Aveva davvero paura, comunque, e dopo un attimo di esitazione lo aveva detto. Gli era sempre stato più facile confessare le sue manchevolezze ai Duri che ai suoi compagni Razionali, molto più facile che confessarle a Tritt, anzi, era impensabile che le confessasse a Tritt… Ma quelli erano i tempi precedenti l’arrivo di Dua.

— Allora perché chiedi?

Aveva esitato di nuovo. Poi aveva detto, lentamente: — Ho paura delle caverne disabitate perché, quando ero piccolo, mi avevano detto che là dentro c’erano tantissimi mostri. Ma non lo so per mia esperienza diretta. So soltanto quello che mi hanno raccontato i miei compagni, e nemmeno loro potevano averne un’esperienza diretta. Voglio scoprire la verità, adesso, e il desiderio di verità è cresciuto dentro di me al punto che la curiosità è diventata più forte della paura.

Losten era sembrato molto contento. — Ottimo! La curiosità è utile, la paura inutile. Il tuo sviluppo interiore è eccellente, Odeen, e ricorda sempre che la più importante tra le cose importanti è proprio e soltanto il tuo sviluppo interiore. L’aiuto che ti diamo noi è relativo. Dato che ora vuoi sapere, è facile dirti che le caverne disabitate sono effettivamente disabitate. Sono tutte vuote. In esse restano soltanto le poche cose senza importanza lasciatevi nei tempi passati.

— Lasciatevi da chi, Duro signore? — Benché a disagio, Odeen si sentiva costretto a usare l’appellativo onorifico tutte le volte che si trovava in presenza di una conoscenza che a lui mancava, ma che l’altro possedeva.

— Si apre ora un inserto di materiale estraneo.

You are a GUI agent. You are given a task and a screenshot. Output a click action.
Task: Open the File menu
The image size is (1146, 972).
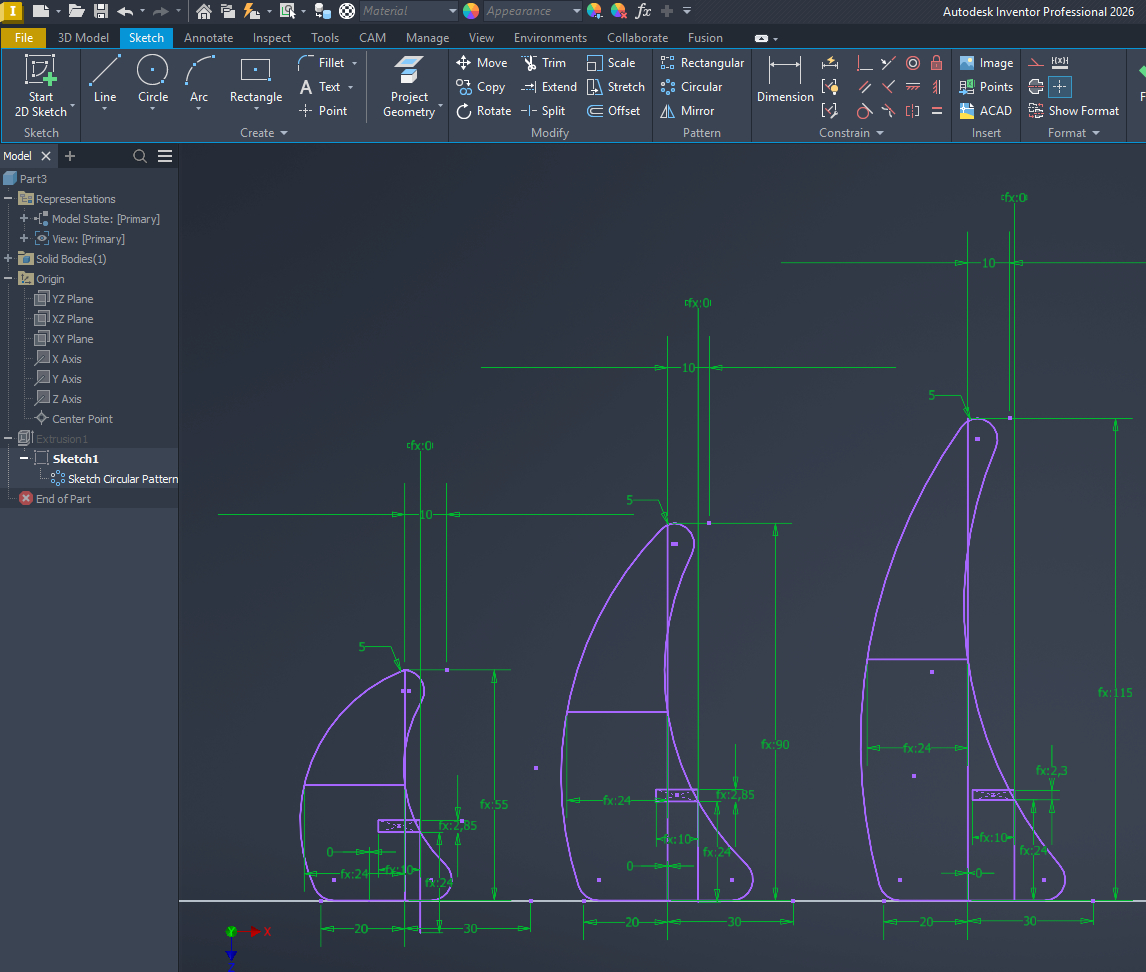23,37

— Da coloro che le avevano occupate nei tempi passati. Un tempo, migliaia di cicli fa, esistevano parecchie migliaia di Duri e milioni di Morbidi. Oggi noi siamo molto meno di quanti eravamo in passato, Odeen. Oggi non vi sono più di trecento Duri e un po’ meno di diecimila Morbidi.

— Perché? — aveva chiesto Odeen, scioccato. (Erano rimasti soltanto trecento Duri. Questa non era altro che l’ammissione che anche i Duri trapassavano, ma non era il momento di pensare alla questione.)

— Perché l’energia sta diminuendo. Il Sole si raffredda. A ogni ciclo è sempre più difficile dare inizio a una nuova vita e vivere.

(E questo non significava che anche i Duri nascevano? E non significava che anche i Duri dipendevano dal Sole per il cibo, e non dalle rocce? Odeen mise da parte il pensiero, immagazzinandolo, e per il momento non ci pensò più.)

— Continuerà così? — aveva chiesto ancora.

— Il Sole diventerà sempre più piccolo, avviandosi alla fine, Odeen. E arriverà il giorno in cui non darà più cibo.

— Significa allora che tutti, Duri e Morbidi, un giorno trapasseremo?

— Cos’altro può significare?

— Non possiamo trapassare tutti. Se abbiamo bisogno di energia e il Sole si avvia alla fine, dobbiamo trovare altre fonti di energia. Altre stelle.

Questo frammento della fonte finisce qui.